◆ About this task
In the listing below, locate the line containing "[Lunes a Sábado] (487, 73)" and the line containing "MENOWATT GE SPA (756, 959)". Output both of them and every line between, exactly as written, and nothing more.
START Available data
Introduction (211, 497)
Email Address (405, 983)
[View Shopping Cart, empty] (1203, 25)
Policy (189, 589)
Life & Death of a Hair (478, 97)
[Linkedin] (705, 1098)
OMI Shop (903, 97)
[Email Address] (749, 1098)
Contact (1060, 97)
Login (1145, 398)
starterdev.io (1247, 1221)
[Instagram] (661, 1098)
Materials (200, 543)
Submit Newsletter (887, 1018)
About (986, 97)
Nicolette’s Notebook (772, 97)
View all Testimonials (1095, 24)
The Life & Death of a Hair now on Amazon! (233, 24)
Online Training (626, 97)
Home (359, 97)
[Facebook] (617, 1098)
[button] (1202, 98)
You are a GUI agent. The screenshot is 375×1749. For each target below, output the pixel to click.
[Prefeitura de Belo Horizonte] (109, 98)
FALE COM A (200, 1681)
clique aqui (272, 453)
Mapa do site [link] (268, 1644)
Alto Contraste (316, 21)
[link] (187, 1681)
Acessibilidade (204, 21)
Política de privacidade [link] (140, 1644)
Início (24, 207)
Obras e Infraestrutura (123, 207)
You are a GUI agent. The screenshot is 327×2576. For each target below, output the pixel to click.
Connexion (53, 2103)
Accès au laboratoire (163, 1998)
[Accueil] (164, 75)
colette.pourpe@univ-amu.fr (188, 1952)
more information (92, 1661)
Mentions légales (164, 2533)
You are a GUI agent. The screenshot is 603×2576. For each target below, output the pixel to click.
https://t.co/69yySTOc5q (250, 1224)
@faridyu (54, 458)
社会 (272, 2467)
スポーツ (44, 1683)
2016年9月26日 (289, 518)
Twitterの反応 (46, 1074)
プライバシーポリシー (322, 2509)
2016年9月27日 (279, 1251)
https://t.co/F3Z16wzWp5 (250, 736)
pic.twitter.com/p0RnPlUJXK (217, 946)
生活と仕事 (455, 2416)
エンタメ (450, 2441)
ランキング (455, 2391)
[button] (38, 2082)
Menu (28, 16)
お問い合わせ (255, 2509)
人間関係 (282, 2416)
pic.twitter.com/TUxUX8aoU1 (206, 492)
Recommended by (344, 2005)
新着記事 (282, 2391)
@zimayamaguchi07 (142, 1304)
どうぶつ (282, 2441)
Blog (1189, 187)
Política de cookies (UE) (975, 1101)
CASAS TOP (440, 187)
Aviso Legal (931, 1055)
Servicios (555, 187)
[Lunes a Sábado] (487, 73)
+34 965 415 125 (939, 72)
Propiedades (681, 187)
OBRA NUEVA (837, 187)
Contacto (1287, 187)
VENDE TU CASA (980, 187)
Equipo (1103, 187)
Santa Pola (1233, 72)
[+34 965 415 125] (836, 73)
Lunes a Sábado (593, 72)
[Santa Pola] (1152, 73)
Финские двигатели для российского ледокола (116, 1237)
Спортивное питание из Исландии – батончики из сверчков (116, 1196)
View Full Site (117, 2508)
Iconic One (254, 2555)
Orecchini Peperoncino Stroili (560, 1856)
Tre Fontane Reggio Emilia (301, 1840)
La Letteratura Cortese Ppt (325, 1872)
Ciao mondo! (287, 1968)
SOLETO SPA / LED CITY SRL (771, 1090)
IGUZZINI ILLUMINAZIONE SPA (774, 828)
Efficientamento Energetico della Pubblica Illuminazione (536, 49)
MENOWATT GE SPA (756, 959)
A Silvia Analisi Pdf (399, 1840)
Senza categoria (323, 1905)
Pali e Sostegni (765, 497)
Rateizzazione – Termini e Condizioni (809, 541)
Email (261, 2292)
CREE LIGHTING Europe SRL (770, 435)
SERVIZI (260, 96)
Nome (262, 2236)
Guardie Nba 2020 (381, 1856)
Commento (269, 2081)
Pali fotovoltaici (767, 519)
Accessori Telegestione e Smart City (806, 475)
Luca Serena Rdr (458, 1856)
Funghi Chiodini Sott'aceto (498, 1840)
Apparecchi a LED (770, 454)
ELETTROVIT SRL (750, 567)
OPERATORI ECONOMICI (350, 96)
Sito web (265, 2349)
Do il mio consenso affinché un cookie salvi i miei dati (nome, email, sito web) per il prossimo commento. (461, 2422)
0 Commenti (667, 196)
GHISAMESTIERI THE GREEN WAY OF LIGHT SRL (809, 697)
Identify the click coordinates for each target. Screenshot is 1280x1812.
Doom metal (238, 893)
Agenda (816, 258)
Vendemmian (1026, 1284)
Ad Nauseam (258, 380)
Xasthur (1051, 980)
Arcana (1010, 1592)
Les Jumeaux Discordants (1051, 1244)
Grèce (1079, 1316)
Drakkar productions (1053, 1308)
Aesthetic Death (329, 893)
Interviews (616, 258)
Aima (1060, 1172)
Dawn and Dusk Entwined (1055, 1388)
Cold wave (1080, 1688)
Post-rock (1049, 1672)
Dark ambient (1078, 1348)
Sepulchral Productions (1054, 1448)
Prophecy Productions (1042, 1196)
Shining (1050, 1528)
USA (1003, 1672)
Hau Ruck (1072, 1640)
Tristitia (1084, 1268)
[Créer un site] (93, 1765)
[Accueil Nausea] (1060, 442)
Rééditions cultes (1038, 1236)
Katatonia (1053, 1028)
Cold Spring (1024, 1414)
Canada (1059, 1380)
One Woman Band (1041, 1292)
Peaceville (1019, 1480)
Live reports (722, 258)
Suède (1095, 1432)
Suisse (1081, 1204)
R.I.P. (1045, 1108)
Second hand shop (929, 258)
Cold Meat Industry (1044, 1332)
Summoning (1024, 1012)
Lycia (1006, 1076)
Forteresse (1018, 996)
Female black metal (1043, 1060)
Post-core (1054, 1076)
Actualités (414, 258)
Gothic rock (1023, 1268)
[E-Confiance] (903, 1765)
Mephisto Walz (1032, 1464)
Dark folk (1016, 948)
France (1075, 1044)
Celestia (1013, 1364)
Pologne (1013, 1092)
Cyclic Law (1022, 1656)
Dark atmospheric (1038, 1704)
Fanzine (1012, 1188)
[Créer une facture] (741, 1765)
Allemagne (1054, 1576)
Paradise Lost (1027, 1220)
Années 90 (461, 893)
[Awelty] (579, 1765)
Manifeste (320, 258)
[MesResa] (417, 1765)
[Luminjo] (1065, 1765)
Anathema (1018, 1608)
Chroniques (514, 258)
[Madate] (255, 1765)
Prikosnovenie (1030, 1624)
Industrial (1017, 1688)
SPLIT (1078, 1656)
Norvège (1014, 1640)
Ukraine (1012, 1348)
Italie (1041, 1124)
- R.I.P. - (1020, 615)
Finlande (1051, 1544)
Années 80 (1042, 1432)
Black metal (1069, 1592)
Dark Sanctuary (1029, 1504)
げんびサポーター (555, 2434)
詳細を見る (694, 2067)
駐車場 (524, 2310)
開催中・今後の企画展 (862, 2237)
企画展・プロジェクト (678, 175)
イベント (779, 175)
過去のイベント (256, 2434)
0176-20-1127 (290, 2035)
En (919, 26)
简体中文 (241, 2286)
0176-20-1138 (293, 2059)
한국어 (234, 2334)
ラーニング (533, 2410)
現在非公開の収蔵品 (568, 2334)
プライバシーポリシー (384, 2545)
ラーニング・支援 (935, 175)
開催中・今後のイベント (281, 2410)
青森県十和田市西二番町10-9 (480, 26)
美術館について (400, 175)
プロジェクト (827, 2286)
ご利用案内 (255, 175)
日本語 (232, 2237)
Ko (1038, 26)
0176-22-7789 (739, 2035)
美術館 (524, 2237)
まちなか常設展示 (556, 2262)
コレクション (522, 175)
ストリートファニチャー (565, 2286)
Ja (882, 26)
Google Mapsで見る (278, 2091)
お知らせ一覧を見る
END Available data
◆ Task solution
[Lunes a Sábado] (487, 73)
+34 965 415 125 (939, 72)
Propiedades (681, 187)
OBRA NUEVA (837, 187)
Contacto (1287, 187)
VENDE TU CASA (980, 187)
Equipo (1103, 187)
Santa Pola (1233, 72)
[+34 965 415 125] (836, 73)
Lunes a Sábado (593, 72)
[Santa Pola] (1152, 73)
Финские двигатели для российского ледокола (116, 1237)
Спортивное питание из Исландии – батончики из сверчков (116, 1196)
View Full Site (117, 2508)
Iconic One (254, 2555)
Orecchini Peperoncino Stroili (560, 1856)
Tre Fontane Reggio Emilia (301, 1840)
La Letteratura Cortese Ppt (325, 1872)
Ciao mondo! (287, 1968)
SOLETO SPA / LED CITY SRL (771, 1090)
IGUZZINI ILLUMINAZIONE SPA (774, 828)
Efficientamento Energetico della Pubblica Illuminazione (536, 49)
MENOWATT GE SPA (756, 959)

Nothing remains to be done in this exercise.